Teomachia to gra karciana z lubelskiej Fabryki Gier Historycznych. Na razie ukazała się polska i niemiecka wersja. A wkrótce będzie też angielska - do 3 marca na Kickstarterze trwa zbiórka. Twórcy gry potrzebowali 20 tysięcy dolarów, a już zebrali prawie 94 tysiące. Rozmowa z Michałem Sieńko z Fabryki Gier Historycznych, wydawnictwa gier planszowych z Lublina
- Teomachia ukazała się w 2012 roku, jednak zanim pojawiła się na rynku, minęło sporo czasu od momentu rozpoczęcia prac nad grą do jej wydania. To było kilka lat. Autorami Teomachii są Kuba Wasilewski, Adam Kwapiński oraz Tomasz Bylina, trójka przyjaciół, których połączyła wspólna pasja, czyli projektowanie gier. Teomachia to ich pierwszy wspólny tytuł, który został wydany.
• O co chodzi w grze?
- Teomachia to gra karciana dla 2-4 graczy, w której każdy wciela się w mitologiczne bóstwo i walczy z bogami innych panteonów. Gracze posiadają żetony, które symbolizują ich wyznawców - te żetony służą do licytacji (tak jak w Pokerze Teksas Hold'em). Gracze dysponują różnymi kartami, np. kartami efektów, które między innymi wpływają negatywnie na innych graczy albo przynoszą korzyści osobie, które je zagrała. Ważne są także karty ataków zagrywane w fazie bitwy: kto zagra "mocniejsze” ataki, ten wygrywa dane starcie. W wyniku bitwy można stracić lub zyskać wiernych. Gracz, który straci wszystkich swoich wyznawców, przegrywa. W rozgrywce trwającej od pół godziny do półtorej godziny rozgrywa się ok. 10-20 bitew.

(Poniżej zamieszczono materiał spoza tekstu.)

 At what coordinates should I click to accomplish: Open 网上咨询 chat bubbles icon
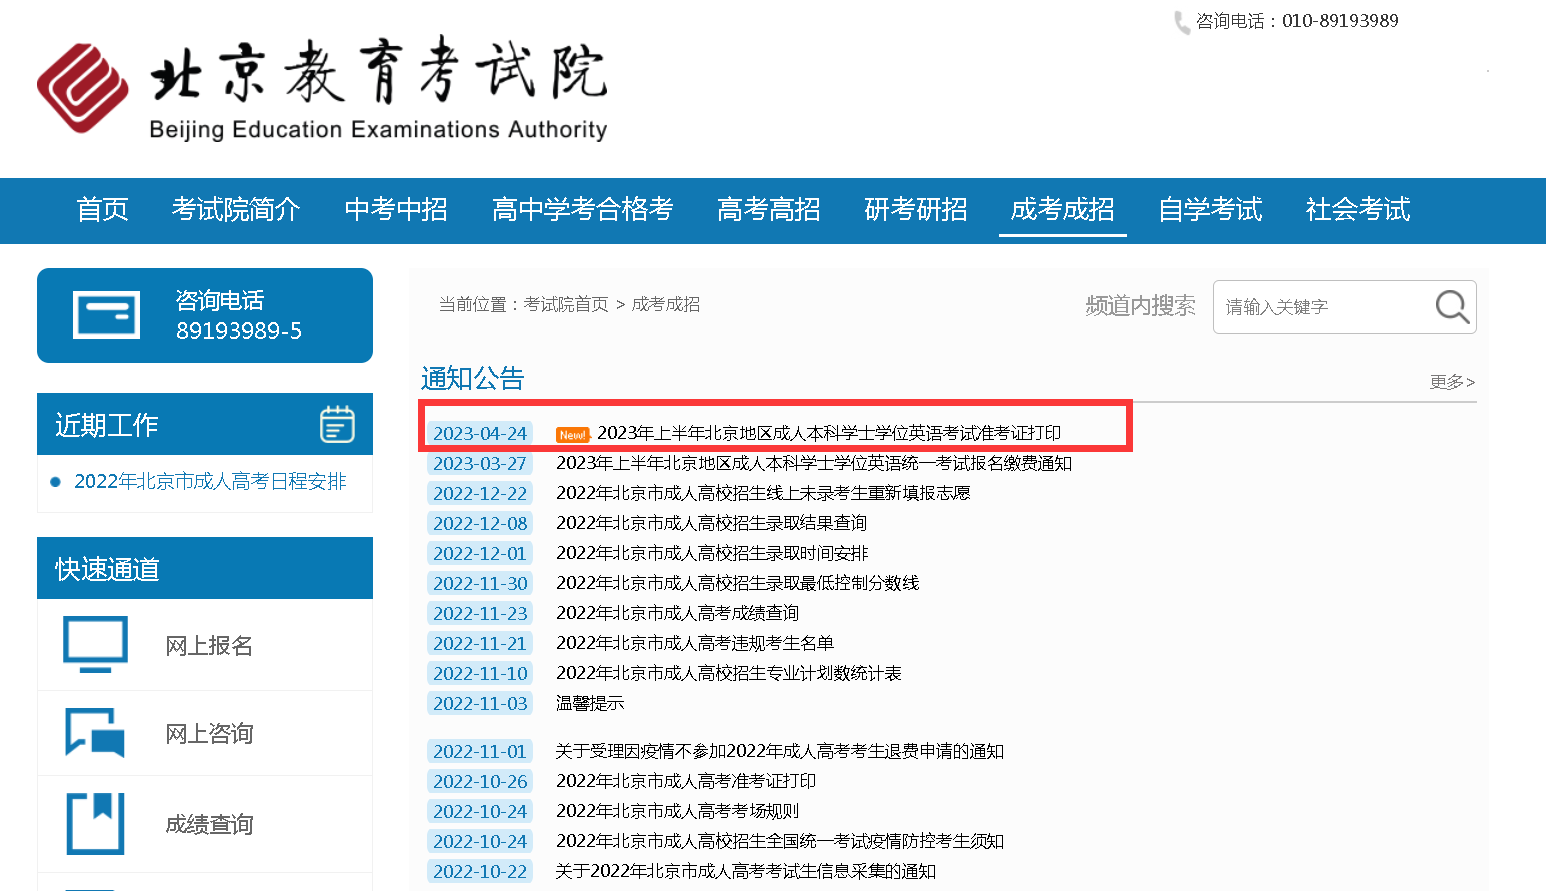point(96,732)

• Jak zostało przyjęte polskie wydanie gry?
- Bardzo dobrze. Średnia ocen to 8 na 10. Teomachia nie była może wielkim sukcesem komercyjnym, ale zebrała świetne opinie. Zwolenników nam przybywa, gra wciąż jest rozwijana. Zresztą w ogóle rynek gier karcianych i - szerzej - planszowych w Polsce sukcesywnie się rozrasta. Z roku na rok jest u nas wydawanych coraz więcej tytułów. Teraz jest to już kilkaset pozycji w ciągu roku.
• A ile osób gra w planszówki?
- Również coraz więcej. Jeśli miałbym szacować liczbę graczy w Polsce, to określiłbym ją na kilkadziesiąt tysięcy, a może nawet będzie to liczba z pięcioma zerami z tyłu. Moim zdaniem planszówki przyciągają przede wszystkim tym, że gramy wspólnie z ludźmi siedzącymi obok nas. W grach wideo zmagamy się z komputerem, albo z innymi online. W planszówkach ta interakcja jest zupełnie inna.
• Wróćmy do Teomachii. Po polskiej wersji pojawiła się niemiecka (Theomachie), teraz na Kickstarerze zbieracie pieniądze na wersję anglojęzyczną (Teomachy).
- Obie kampanie (niemiecka i amerykańska) pokazują, że jest popyt na gry planszowe. Widać to po wynikach obu zbiórek. W przypadku Kickstartera potrzebowaliśmy 20 tysięcy dolarów, a zebraliśmy już ponad 90 tysięcy. Spodziewaliśmy się, że pierwszą kwotę uzbieramy raczej bez problemów, ale tempo zbiórki nas mocno zaskoczyło.
• Co nowego pojawi się w Teomachy?
- Przede wszystkim będą nowe mitologie, czyli mitologia Cthulhu, inspirowana oczywiście twórczością H.P. Lovecrafta oraz mitologia egipska. Poza tym dojdą nowe karty ataków i efektów. Dodatki te w przyszłości chcemy także udostępnić w Polsce i w Niemczech, ale to kwestia drugiego półrocza tego roku. Będziemy się starać, aby gracze w Europie nie czuli się zapomniani.
• Teomachia nie jest pierwszą produkcją Fabryki Gier Historycznych.
- Zgadza się. Teomachia jest naszą drugą grą. Przed nią był "W Zakładzie. Lubelski Lipiec ‚80”. Dziś mamy już na koncie 6 wydanych gier. W planach mamy kolejne: w tym roku prawdopodobnie wydamy ok. 3-4 tytułów.